The request:
Copy out the data below with every instance of "Image resolution" changed to "Screen size", keeping everything else the same.

Recorded data:
—————
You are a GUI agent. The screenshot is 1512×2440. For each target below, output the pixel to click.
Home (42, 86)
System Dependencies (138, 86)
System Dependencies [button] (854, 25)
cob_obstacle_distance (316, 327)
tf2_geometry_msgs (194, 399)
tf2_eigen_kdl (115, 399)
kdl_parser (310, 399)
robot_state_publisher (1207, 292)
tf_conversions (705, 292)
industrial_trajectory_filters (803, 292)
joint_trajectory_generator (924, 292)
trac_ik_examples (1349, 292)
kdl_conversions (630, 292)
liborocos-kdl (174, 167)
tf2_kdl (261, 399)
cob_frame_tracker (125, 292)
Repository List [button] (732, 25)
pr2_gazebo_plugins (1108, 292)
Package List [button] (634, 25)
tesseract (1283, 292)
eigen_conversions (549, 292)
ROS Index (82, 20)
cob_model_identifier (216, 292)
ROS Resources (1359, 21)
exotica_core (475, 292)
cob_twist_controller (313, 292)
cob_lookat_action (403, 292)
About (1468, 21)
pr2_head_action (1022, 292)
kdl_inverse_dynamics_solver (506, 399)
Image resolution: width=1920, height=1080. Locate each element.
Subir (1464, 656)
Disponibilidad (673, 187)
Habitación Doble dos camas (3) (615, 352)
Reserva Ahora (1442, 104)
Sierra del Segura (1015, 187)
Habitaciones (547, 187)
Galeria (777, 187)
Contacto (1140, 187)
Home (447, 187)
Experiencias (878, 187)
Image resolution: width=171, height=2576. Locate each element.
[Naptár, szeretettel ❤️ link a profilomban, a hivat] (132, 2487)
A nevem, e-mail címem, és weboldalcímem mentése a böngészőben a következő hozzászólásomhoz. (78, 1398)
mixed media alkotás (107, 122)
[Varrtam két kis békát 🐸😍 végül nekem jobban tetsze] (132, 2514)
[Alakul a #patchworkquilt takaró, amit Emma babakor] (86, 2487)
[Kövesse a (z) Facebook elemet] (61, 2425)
—————
Exercise solution:
You are a GUI agent. The screenshot is 1512×2440. For each target below, output the pixel to click.
Home (42, 86)
System Dependencies (138, 86)
System Dependencies [button] (854, 25)
cob_obstacle_distance (316, 327)
tf2_geometry_msgs (194, 399)
tf2_eigen_kdl (115, 399)
kdl_parser (310, 399)
robot_state_publisher (1207, 292)
tf_conversions (705, 292)
industrial_trajectory_filters (803, 292)
joint_trajectory_generator (924, 292)
trac_ik_examples (1349, 292)
kdl_conversions (630, 292)
liborocos-kdl (174, 167)
tf2_kdl (261, 399)
cob_frame_tracker (125, 292)
Repository List [button] (732, 25)
pr2_gazebo_plugins (1108, 292)
Package List [button] (634, 25)
tesseract (1283, 292)
eigen_conversions (549, 292)
ROS Index (82, 20)
cob_model_identifier (216, 292)
ROS Resources (1359, 21)
exotica_core (475, 292)
cob_twist_controller (313, 292)
cob_lookat_action (403, 292)
About (1468, 21)
pr2_head_action (1022, 292)
kdl_inverse_dynamics_solver (506, 399)
Screen size: width=1920, height=1080. Locate each element.
Subir (1464, 656)
Disponibilidad (673, 187)
Habitación Doble dos camas (3) (615, 352)
Reserva Ahora (1442, 104)
Sierra del Segura (1015, 187)
Habitaciones (547, 187)
Galeria (777, 187)
Contacto (1140, 187)
Home (447, 187)
Experiencias (878, 187)
Screen size: width=171, height=2576. Locate each element.
[Naptár, szeretettel ❤️ link a profilomban, a hivat] (132, 2487)
A nevem, e-mail címem, és weboldalcímem mentése a böngészőben a következő hozzászólásomhoz. (78, 1398)
mixed media alkotás (107, 122)
[Varrtam két kis békát 🐸😍 végül nekem jobban tetsze] (132, 2514)
[Alakul a #patchworkquilt takaró, amit Emma babakor] (86, 2487)
[Kövesse a (z) Facebook elemet] (61, 2425)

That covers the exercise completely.